• **THE PROBLEM**
Beginning with the line that holds "The image size is (932, 528)." and ending with the last line of the entries, please output each line exactly, apart from any pictures.
=== Begin Enclosure ===
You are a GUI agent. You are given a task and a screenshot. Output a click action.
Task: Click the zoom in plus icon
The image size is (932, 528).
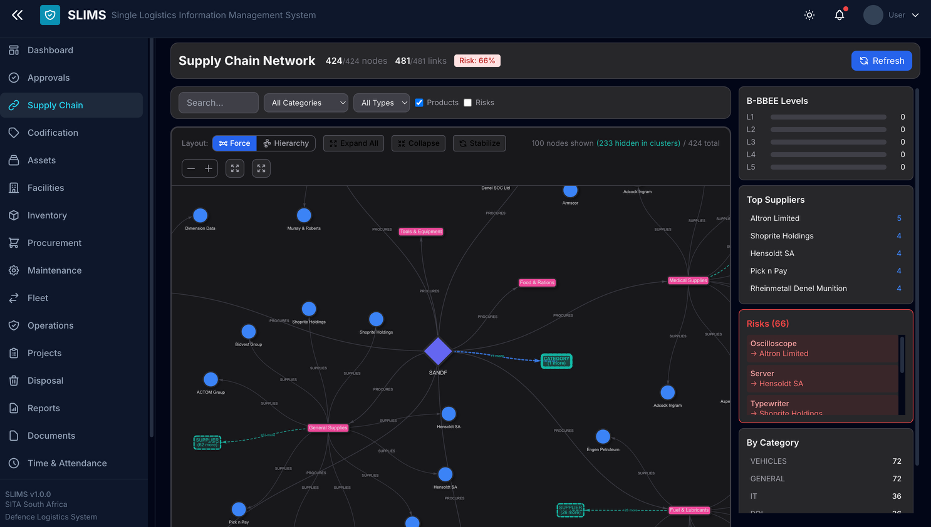(x=209, y=169)
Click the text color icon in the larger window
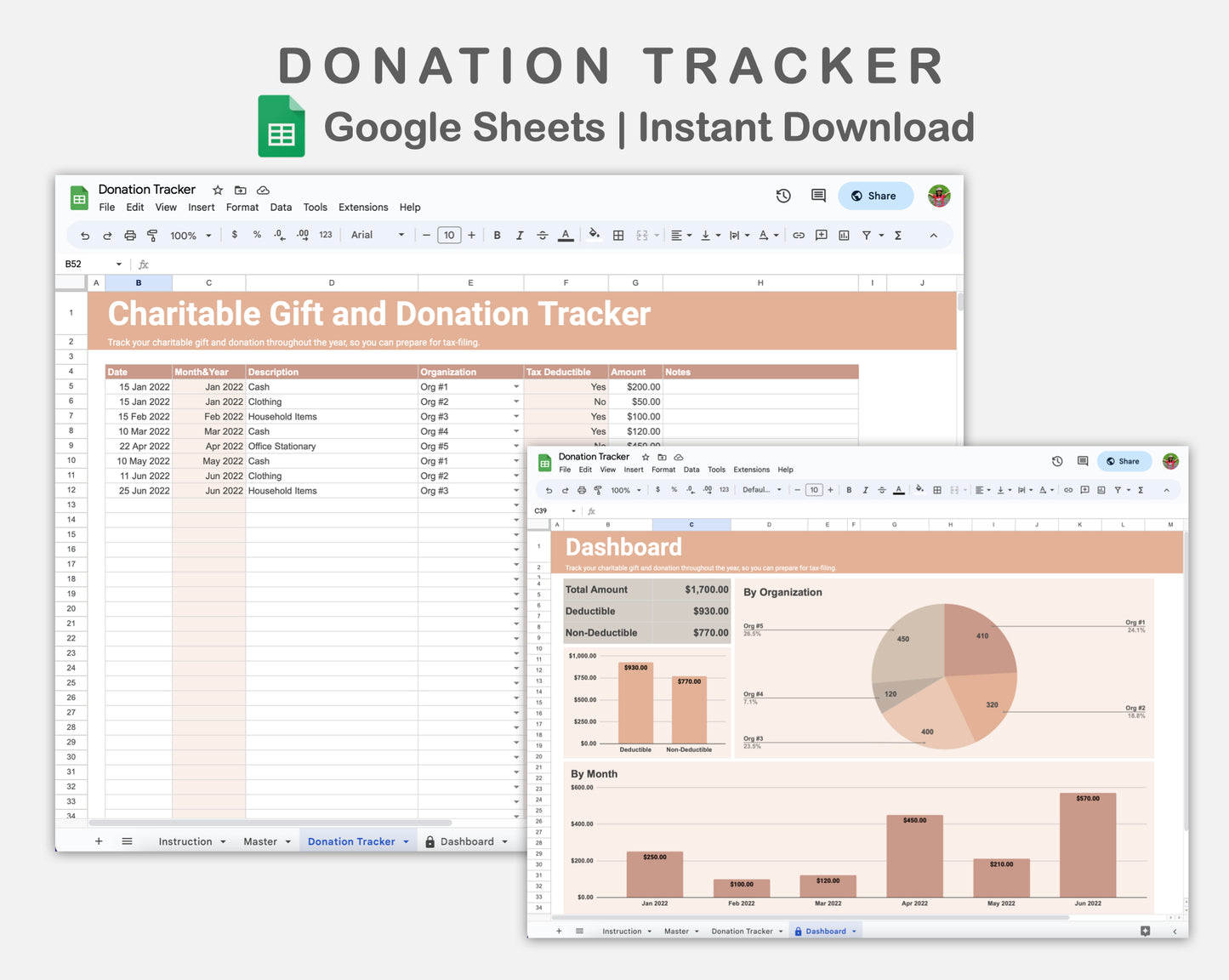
=== End Enclosure ===
• **WRITTEN SOLUTION**
The image size is (932, 528).
(x=209, y=169)
Click the text color icon in the larger window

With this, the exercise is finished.